Extracted data entries:
-----
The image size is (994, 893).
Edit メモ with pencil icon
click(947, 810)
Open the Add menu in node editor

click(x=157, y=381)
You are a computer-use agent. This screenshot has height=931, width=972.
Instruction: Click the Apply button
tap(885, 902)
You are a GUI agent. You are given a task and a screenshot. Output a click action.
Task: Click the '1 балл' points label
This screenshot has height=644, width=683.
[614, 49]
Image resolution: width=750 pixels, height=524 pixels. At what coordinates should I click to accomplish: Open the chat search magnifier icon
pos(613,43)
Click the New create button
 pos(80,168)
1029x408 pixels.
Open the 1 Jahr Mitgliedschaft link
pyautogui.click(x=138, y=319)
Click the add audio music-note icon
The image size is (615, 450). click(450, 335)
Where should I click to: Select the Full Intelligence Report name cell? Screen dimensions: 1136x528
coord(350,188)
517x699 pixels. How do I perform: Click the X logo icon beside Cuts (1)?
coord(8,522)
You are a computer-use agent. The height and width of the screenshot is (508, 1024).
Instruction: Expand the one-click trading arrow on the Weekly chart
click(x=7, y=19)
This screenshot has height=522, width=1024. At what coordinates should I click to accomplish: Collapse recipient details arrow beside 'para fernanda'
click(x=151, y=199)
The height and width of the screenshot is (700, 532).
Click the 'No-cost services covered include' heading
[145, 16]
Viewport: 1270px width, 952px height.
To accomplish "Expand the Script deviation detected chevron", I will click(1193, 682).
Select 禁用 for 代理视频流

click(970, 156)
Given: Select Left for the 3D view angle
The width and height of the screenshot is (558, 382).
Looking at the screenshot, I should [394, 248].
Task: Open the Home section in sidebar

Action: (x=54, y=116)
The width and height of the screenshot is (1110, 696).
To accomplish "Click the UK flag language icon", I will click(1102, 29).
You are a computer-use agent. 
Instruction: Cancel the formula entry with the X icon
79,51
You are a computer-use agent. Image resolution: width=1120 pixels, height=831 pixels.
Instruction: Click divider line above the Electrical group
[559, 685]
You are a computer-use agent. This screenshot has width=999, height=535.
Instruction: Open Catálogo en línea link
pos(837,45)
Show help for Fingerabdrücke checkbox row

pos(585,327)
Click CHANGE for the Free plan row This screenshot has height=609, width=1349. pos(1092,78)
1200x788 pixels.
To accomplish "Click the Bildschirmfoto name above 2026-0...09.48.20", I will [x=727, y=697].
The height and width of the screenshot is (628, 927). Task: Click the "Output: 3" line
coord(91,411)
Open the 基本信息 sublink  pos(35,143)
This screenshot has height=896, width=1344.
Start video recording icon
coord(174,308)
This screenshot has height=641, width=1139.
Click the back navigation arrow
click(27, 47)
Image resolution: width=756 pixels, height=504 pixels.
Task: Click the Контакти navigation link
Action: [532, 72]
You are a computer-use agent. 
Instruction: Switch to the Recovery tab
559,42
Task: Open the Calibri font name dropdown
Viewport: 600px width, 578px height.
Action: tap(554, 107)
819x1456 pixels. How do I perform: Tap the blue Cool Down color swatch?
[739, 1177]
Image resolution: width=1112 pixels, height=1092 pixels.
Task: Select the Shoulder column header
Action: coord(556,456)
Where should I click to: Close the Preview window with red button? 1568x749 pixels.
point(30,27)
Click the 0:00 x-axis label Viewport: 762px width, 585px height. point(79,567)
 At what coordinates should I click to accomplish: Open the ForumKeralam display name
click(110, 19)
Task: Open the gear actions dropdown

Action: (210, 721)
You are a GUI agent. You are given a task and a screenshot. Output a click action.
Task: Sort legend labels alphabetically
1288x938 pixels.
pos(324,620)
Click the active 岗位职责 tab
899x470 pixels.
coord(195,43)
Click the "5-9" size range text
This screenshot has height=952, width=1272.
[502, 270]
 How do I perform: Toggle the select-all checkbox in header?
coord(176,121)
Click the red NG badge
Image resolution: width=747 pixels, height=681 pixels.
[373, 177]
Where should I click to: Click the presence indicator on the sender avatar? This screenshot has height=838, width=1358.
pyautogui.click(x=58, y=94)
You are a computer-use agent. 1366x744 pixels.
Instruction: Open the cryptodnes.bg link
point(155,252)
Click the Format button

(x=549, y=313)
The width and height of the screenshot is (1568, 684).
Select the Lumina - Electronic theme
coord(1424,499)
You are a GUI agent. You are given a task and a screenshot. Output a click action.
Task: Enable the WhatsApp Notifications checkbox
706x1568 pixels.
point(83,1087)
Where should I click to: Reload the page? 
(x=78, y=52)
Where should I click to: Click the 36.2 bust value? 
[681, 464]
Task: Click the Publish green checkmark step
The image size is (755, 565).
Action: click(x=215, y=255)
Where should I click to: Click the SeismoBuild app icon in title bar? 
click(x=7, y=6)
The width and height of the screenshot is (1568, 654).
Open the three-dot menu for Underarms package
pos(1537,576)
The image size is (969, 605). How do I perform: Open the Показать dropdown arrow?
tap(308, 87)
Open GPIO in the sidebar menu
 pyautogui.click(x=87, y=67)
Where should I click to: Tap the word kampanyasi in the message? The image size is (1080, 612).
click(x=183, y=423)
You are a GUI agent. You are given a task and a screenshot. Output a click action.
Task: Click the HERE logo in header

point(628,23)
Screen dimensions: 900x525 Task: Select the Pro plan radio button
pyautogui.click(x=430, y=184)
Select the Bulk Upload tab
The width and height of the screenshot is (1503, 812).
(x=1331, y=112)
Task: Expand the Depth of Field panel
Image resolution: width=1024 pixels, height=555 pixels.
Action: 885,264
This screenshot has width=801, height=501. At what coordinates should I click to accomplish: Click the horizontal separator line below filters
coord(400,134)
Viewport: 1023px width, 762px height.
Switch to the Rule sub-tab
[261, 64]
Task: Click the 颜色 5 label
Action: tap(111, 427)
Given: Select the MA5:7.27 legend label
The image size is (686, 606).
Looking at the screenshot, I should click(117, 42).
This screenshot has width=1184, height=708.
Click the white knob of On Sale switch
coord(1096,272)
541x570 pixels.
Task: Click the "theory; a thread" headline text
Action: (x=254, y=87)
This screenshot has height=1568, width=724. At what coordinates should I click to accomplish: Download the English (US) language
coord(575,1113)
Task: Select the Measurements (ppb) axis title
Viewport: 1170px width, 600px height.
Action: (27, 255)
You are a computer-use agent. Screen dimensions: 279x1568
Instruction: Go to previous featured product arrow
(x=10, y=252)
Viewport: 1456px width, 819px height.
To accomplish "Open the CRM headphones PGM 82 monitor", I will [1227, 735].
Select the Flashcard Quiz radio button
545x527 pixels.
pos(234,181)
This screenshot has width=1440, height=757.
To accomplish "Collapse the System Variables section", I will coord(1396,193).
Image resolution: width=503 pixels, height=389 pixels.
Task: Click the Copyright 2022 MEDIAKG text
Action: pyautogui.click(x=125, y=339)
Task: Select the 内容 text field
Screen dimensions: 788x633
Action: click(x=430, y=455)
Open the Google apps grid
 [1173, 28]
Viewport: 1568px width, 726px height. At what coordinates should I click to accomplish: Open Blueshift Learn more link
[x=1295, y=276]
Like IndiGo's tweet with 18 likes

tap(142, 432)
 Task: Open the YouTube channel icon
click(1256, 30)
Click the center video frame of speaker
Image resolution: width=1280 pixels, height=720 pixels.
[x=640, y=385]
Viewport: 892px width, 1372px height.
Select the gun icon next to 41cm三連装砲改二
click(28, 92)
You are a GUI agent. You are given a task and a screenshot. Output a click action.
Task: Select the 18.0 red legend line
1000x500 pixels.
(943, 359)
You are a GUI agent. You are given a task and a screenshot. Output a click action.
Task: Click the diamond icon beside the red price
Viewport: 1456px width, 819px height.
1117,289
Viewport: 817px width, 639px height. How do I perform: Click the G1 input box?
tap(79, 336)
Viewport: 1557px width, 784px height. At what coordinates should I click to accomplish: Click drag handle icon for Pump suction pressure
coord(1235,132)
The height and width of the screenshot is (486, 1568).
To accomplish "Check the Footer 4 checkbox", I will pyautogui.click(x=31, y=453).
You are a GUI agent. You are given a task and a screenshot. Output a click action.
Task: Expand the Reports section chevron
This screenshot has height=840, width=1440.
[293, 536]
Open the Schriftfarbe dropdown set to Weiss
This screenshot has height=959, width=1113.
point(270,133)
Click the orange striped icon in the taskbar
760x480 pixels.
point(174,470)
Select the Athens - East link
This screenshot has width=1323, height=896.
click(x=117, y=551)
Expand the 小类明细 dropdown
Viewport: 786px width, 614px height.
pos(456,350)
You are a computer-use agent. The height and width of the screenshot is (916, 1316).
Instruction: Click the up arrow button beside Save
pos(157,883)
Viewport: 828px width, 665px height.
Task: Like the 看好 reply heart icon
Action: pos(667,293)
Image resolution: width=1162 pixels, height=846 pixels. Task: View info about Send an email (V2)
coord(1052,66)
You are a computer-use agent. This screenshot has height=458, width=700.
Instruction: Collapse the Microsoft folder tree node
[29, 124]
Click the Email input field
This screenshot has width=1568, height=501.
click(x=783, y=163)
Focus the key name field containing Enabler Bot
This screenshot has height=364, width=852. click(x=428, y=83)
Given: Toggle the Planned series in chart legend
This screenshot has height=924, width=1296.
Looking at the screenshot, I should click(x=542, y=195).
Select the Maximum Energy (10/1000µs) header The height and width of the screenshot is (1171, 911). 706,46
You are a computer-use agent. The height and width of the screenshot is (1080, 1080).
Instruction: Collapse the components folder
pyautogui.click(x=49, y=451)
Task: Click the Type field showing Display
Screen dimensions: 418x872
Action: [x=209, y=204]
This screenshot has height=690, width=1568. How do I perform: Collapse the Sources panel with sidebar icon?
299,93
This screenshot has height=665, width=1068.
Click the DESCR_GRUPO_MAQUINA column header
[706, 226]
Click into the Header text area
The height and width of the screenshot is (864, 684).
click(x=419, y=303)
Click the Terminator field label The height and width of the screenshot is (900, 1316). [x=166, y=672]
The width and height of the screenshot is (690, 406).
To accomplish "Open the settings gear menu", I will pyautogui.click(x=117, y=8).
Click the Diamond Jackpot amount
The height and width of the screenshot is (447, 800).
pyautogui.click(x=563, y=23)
-----
If a line in the records above has the word "axis", copy it out.

EXPECTED ANSWER:
Click the 0:00 x-axis label Viewport: 762px width, 585px height. point(79,567)
Task: Select the Measurements (ppb) axis title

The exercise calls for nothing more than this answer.